土地改良組合と霞ヶ浦

 霞ヶ浦の水質が、詳細は分からないが年々悪化しているらしい。 その原因は種々雑多で、これだという特定はできないと思うが、一部は農業の関係するところもあると思う。 土地改良組合が霞ケ浦から水田に供給した水は、いずれは霞ケ浦に戻る。 昔は水田の作物は米だけであったが、その当時の霞ケ浦の水は (子供の頃、よく泳いだので覚えている) 湖底の水草の一本一本までもが、鮮明に見えるほど透明性が高かった。 国が米余りの対策として行った減反政策の影響で、どこの農家も蓮根を作るようになり、今はほとんどの水田が蓮根になってしまった。 蓮根の場合、大量の肥料が必要で、特に有機質の肥料を好むようだ。 したがって、大量の肥料を使用せざるを得ないのであるが、その肥料分を蓮根が全部吸収してくれればいいのだが、肥料分を含んだ水が、霞ケ浦に流入するのはどうしても避けられない。 工場の場合は、すでに工業用水のクローズドシステム化が確立している。 したがって農業用水についても、同じようにクローズドシステム化ができないものかと考えてみた。

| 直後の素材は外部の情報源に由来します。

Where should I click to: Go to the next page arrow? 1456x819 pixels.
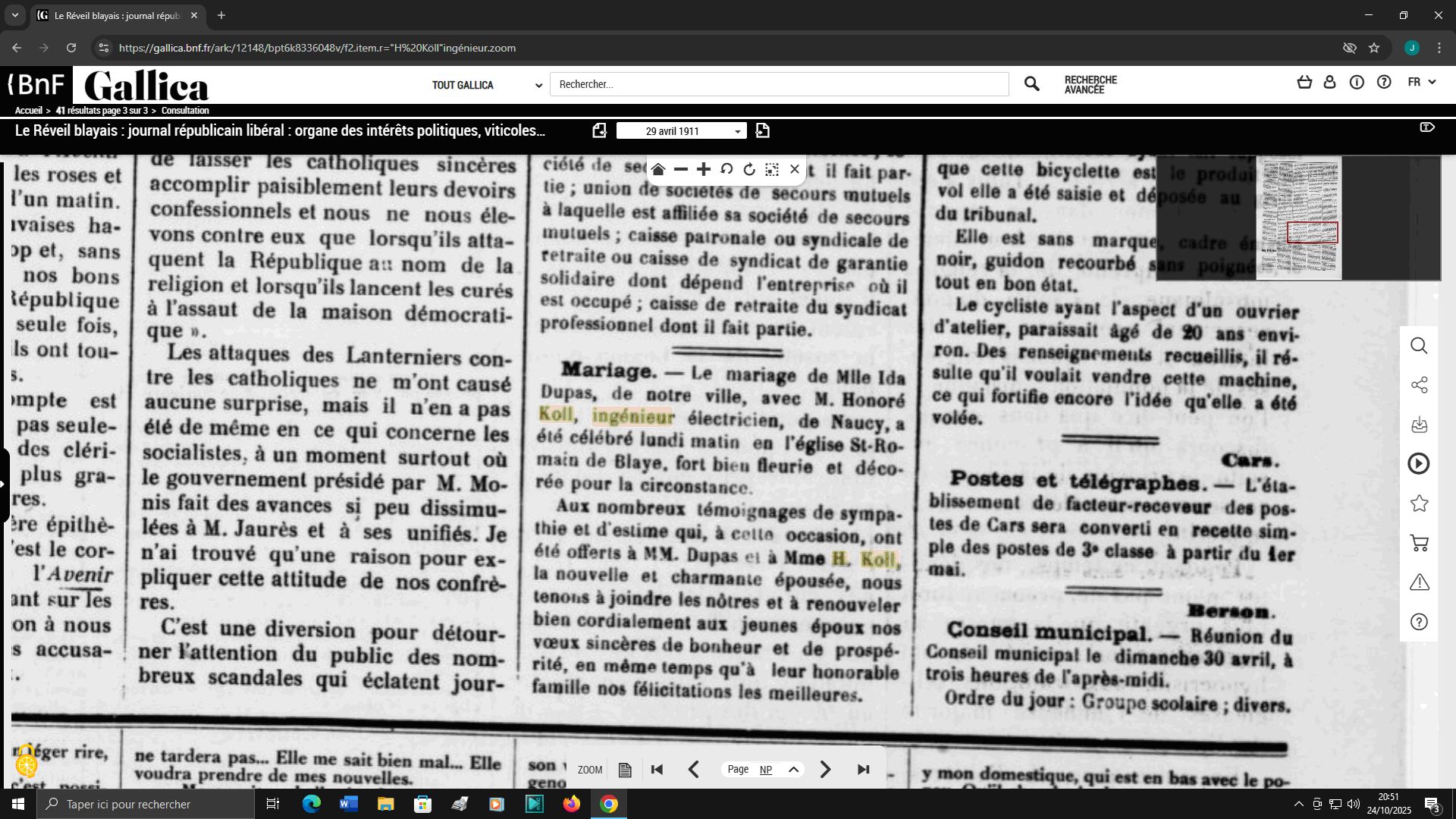click(825, 770)
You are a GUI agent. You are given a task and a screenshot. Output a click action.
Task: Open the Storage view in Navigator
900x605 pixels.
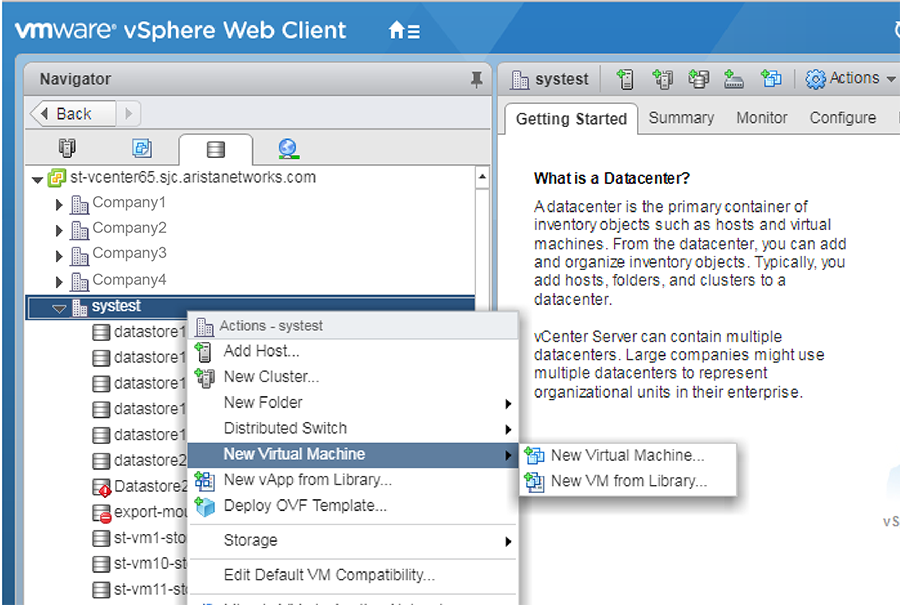(x=214, y=148)
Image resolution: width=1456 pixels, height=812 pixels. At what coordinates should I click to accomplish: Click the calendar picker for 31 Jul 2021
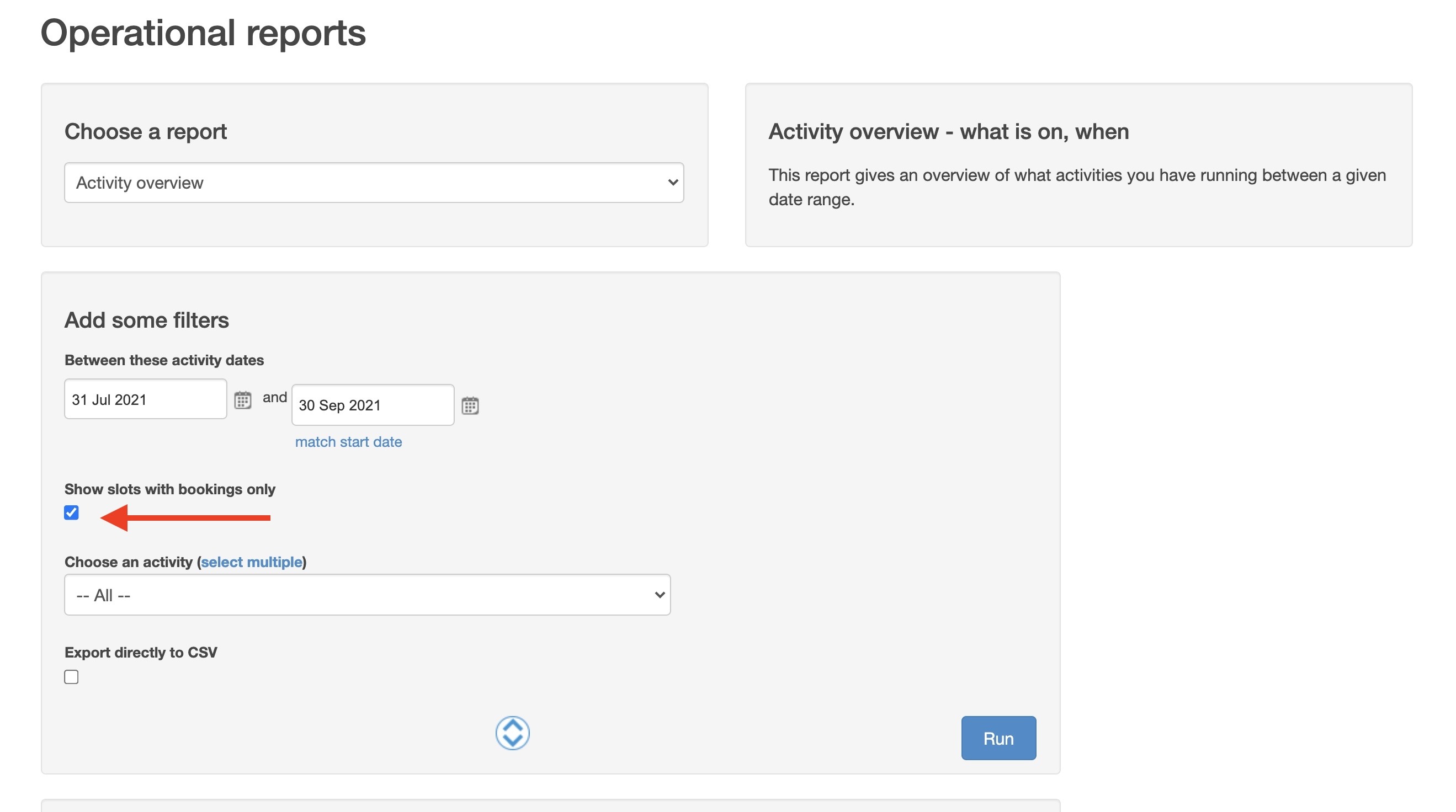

台風や集中豪雨の際の大量の水は不可能だが、通常の状態時の肥料分を含んだ水は、送水路の整備と各水田に通じる給水路の整備、さらに水田から流れ出す排水を末端にプールのような貯水槽を整備してそこへ誘導する。 そしてその貯水槽からくみ上げた水を、各水田に供給するようにすれば循環方式が出来上がる。 そうなれば少なくとも水田からでる汚濁負荷は、大幅に減ることになる。
茨城県は、森林湖沼環境税を5年間延長した。 この予算を、霞ケ浦流域の蓮根の作付をしているすべての地域の土地改良組合に、循環施設整備方式を採用したとすれば、霞ケ浦全域からの農業用排水は霞ケ浦に入らなくなる。 これについては県の担当者も認識しているのだが、予算の関係か、いまいち腰が引けている様な気がしてならない。 そんな提案をしてから半年にもなるが、県の担当者からの連絡がないのが気になっている。